Source records:
§
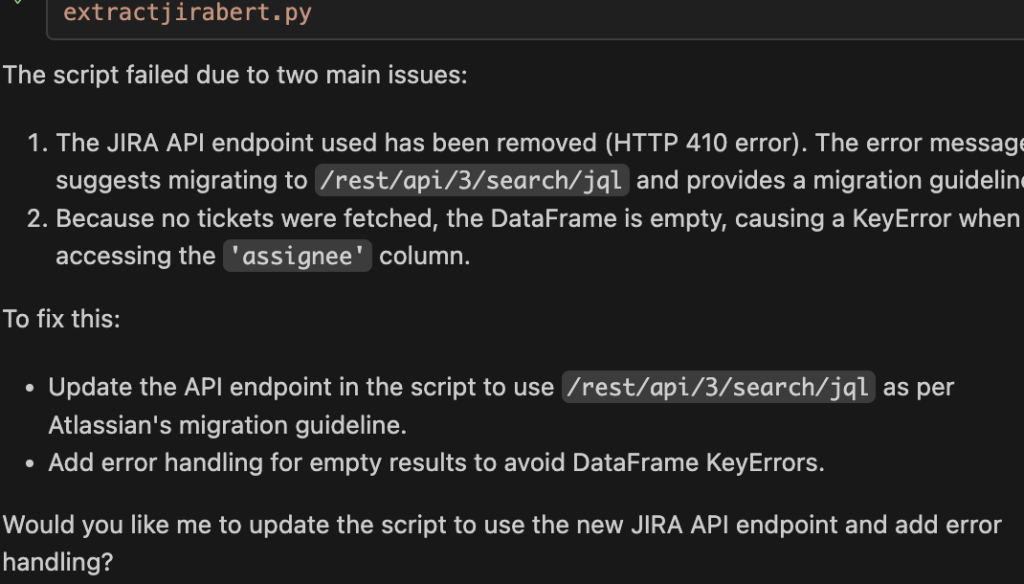Click the 'assignee' inline code snippet
1024x584 pixels.
click(x=296, y=256)
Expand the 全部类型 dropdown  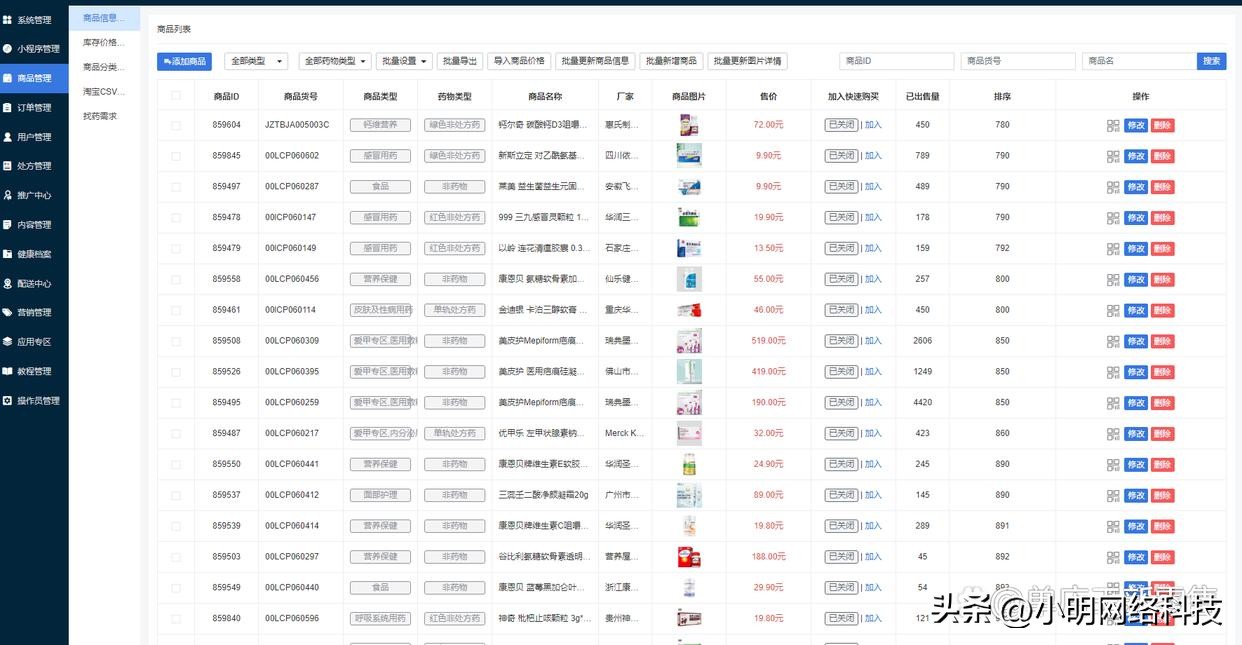coord(255,61)
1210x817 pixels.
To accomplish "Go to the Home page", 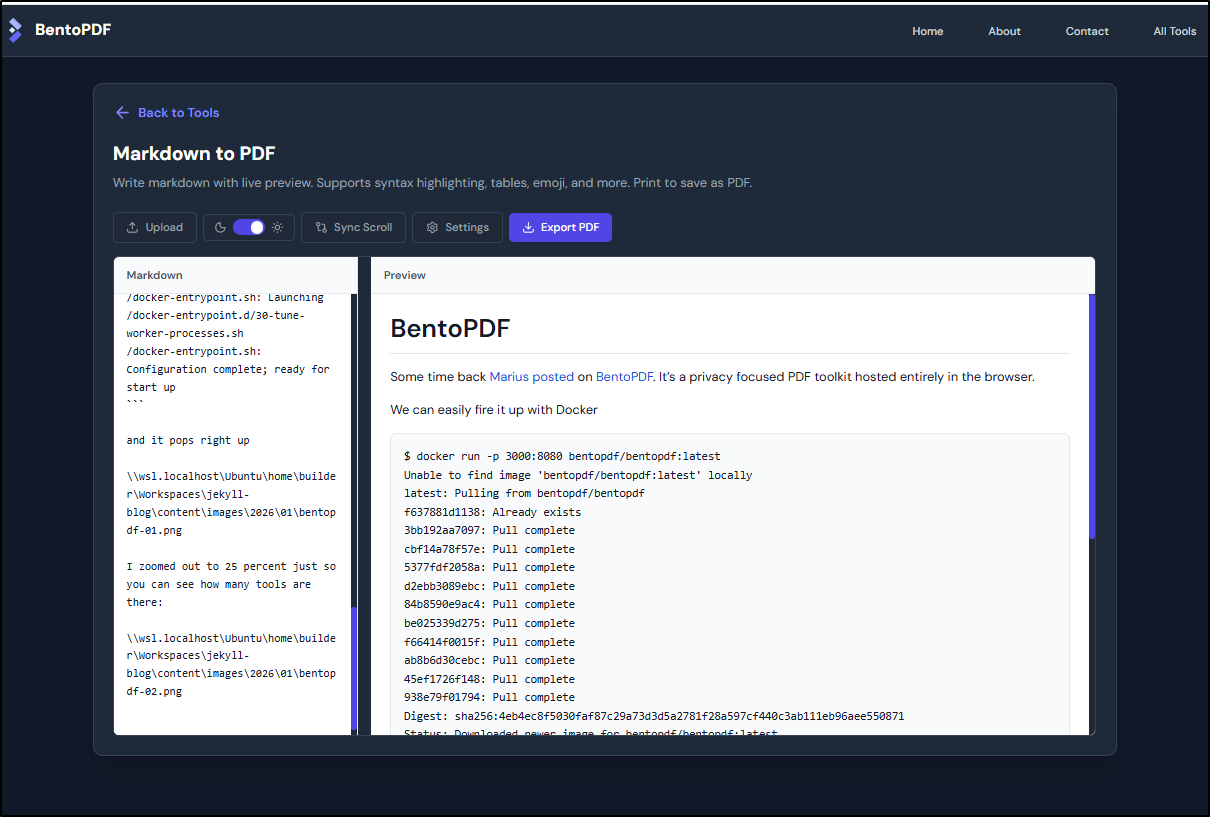I will [x=927, y=31].
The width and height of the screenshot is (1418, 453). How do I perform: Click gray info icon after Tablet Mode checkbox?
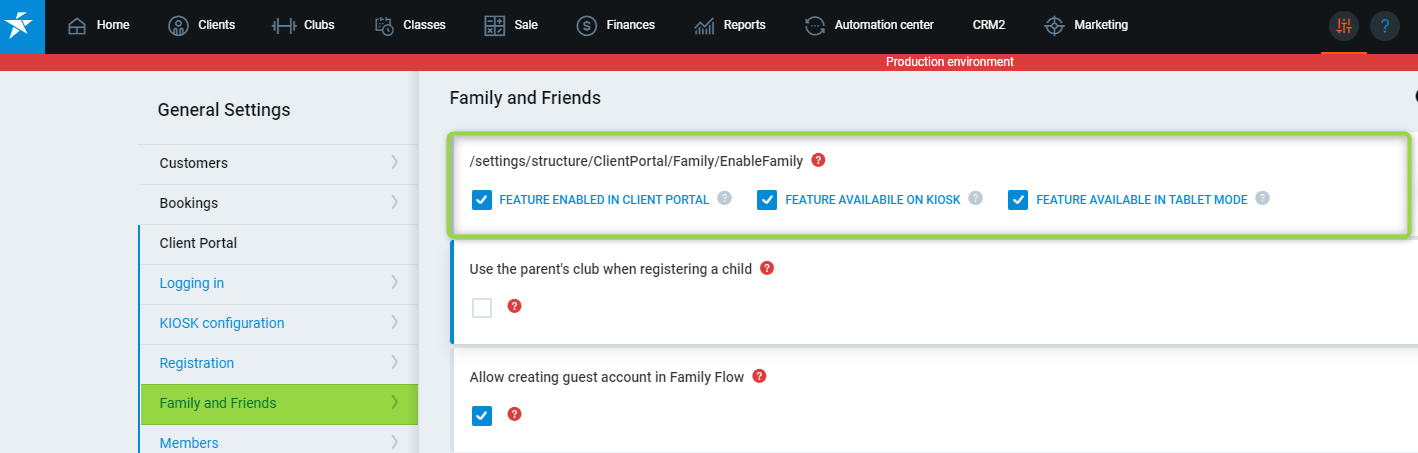pos(1262,199)
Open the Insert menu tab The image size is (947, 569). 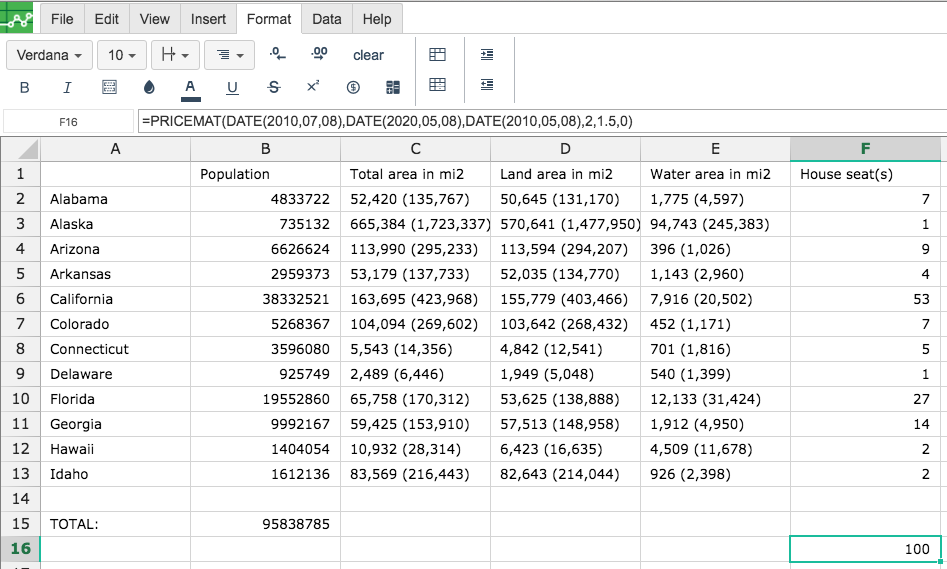pyautogui.click(x=208, y=19)
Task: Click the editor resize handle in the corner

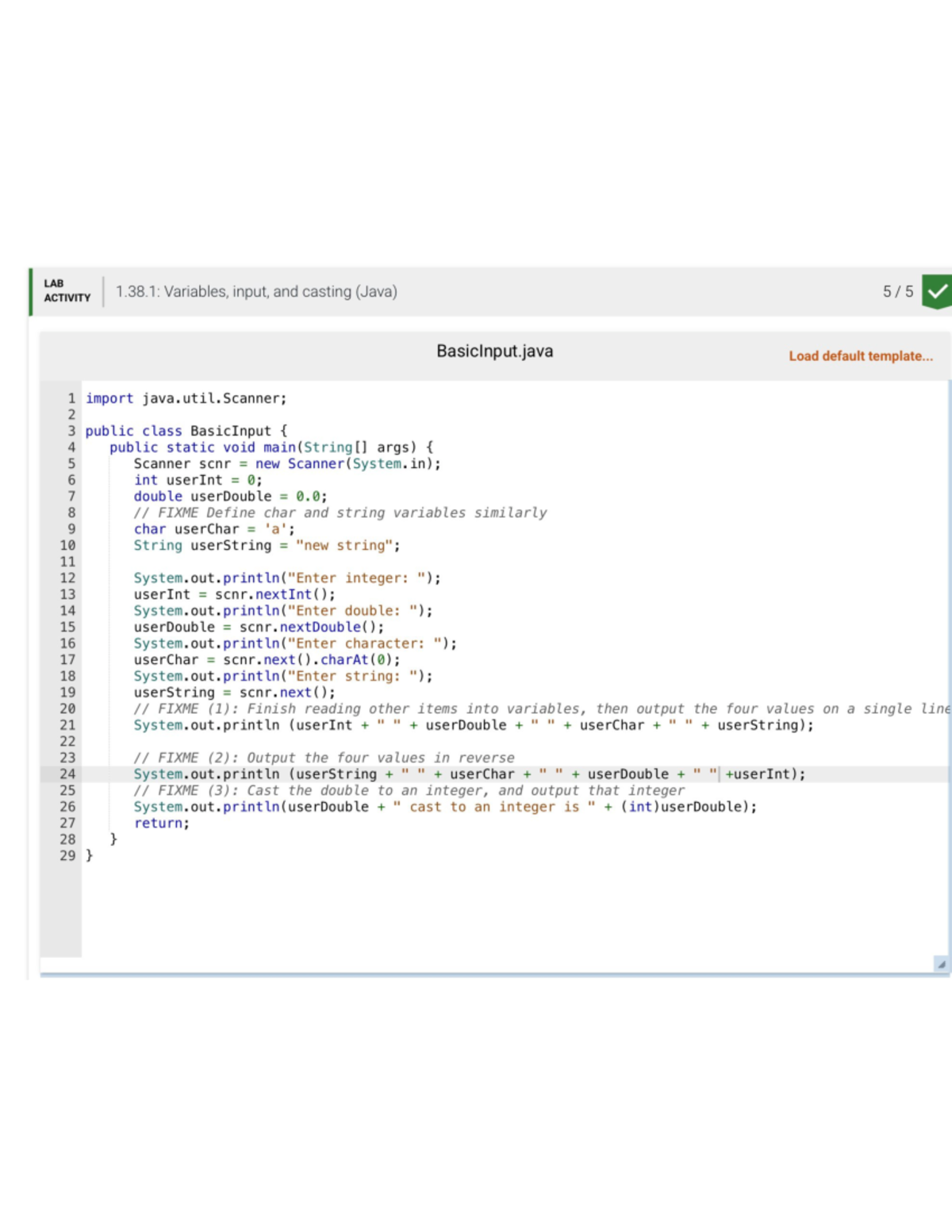Action: click(941, 964)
§
Action item: Retype, exactly as written, each line from the one containing "Task: Click the" through the end of the data above, and leave out every picture.

Answer:
Task: Click the editor resize handle in the corner

Action: click(941, 964)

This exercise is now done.